## GIVEN TASK
Please retype every line of the data below without any changes, leaving out the pictures.

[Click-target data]
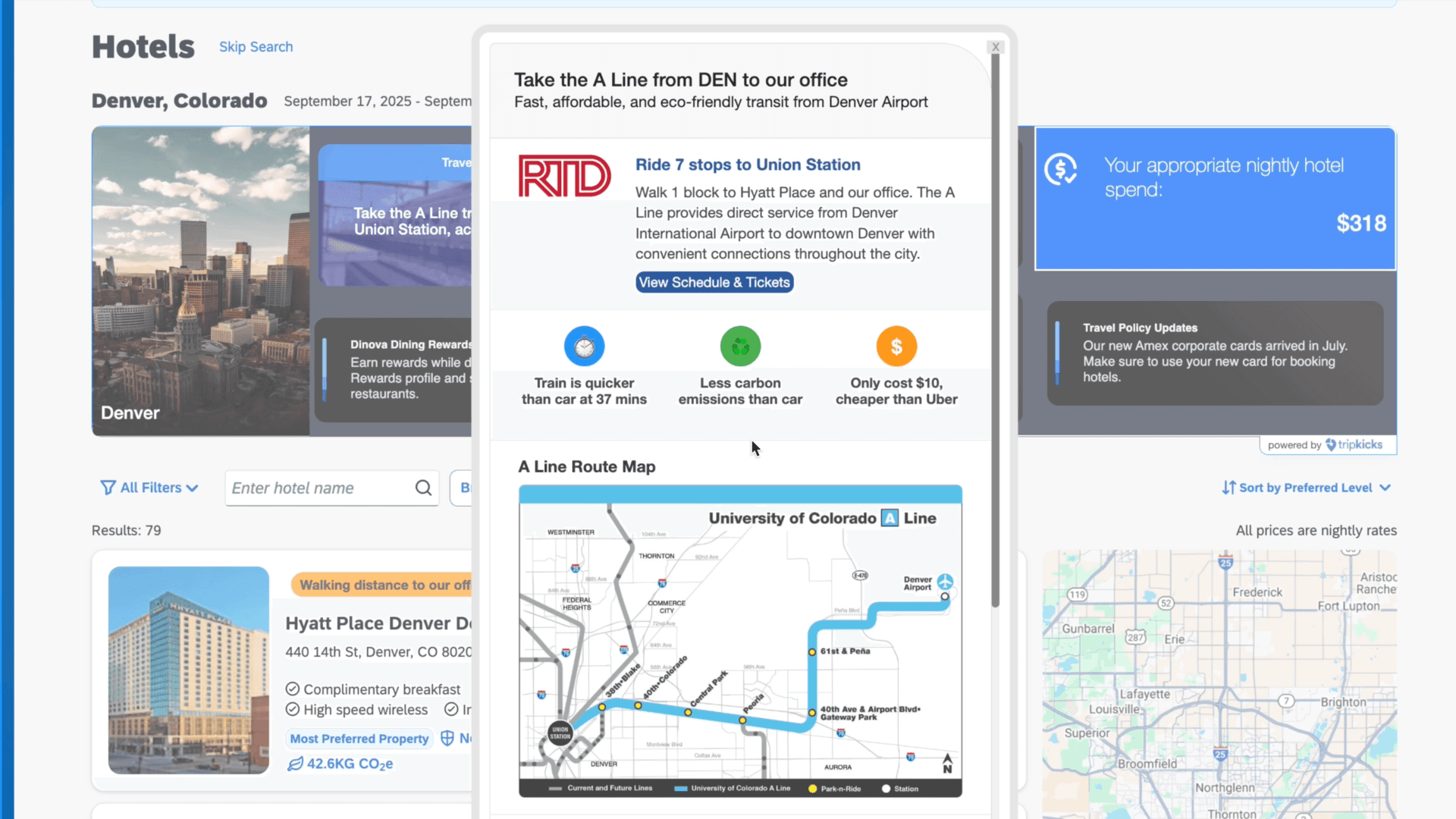Click the filter funnel icon
The height and width of the screenshot is (819, 1456).
tap(108, 488)
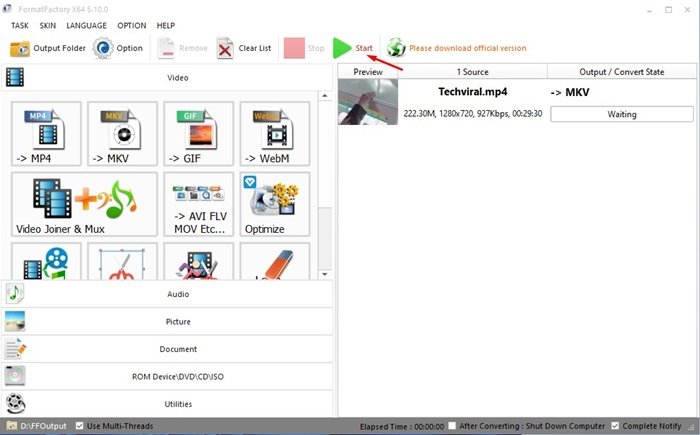Toggle Use Multi-Threads checkbox

point(81,426)
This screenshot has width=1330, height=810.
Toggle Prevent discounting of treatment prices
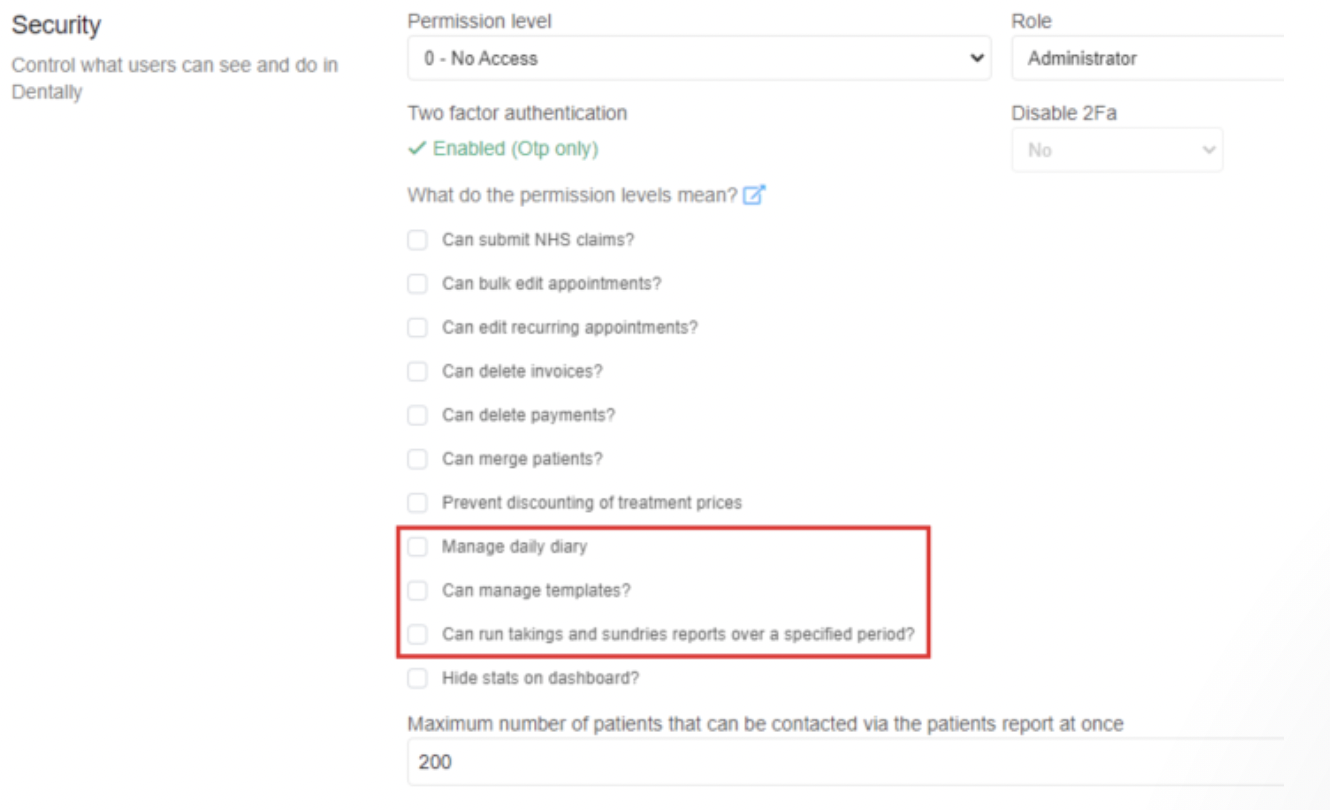(x=417, y=503)
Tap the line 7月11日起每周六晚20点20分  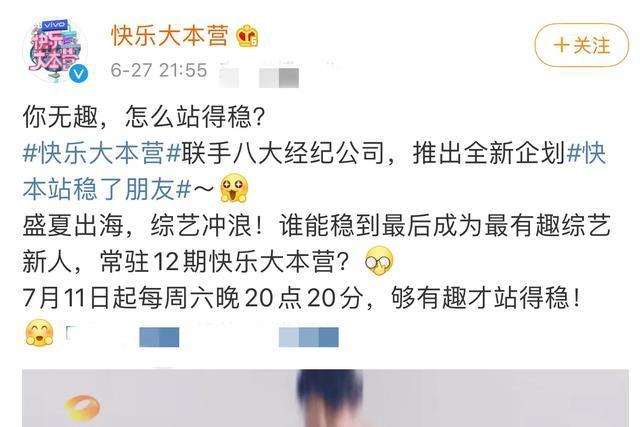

## OUTPUT BELOW
Click the filter funnel icon
The height and width of the screenshot is (819, 1456).
tap(108, 488)
Toggle Use Multi-Threads checkbox

point(81,426)
This screenshot has width=1330, height=810.
Toggle Prevent discounting of treatment prices
(x=417, y=503)
Tap the line 7月11日起每周六晚20点20分  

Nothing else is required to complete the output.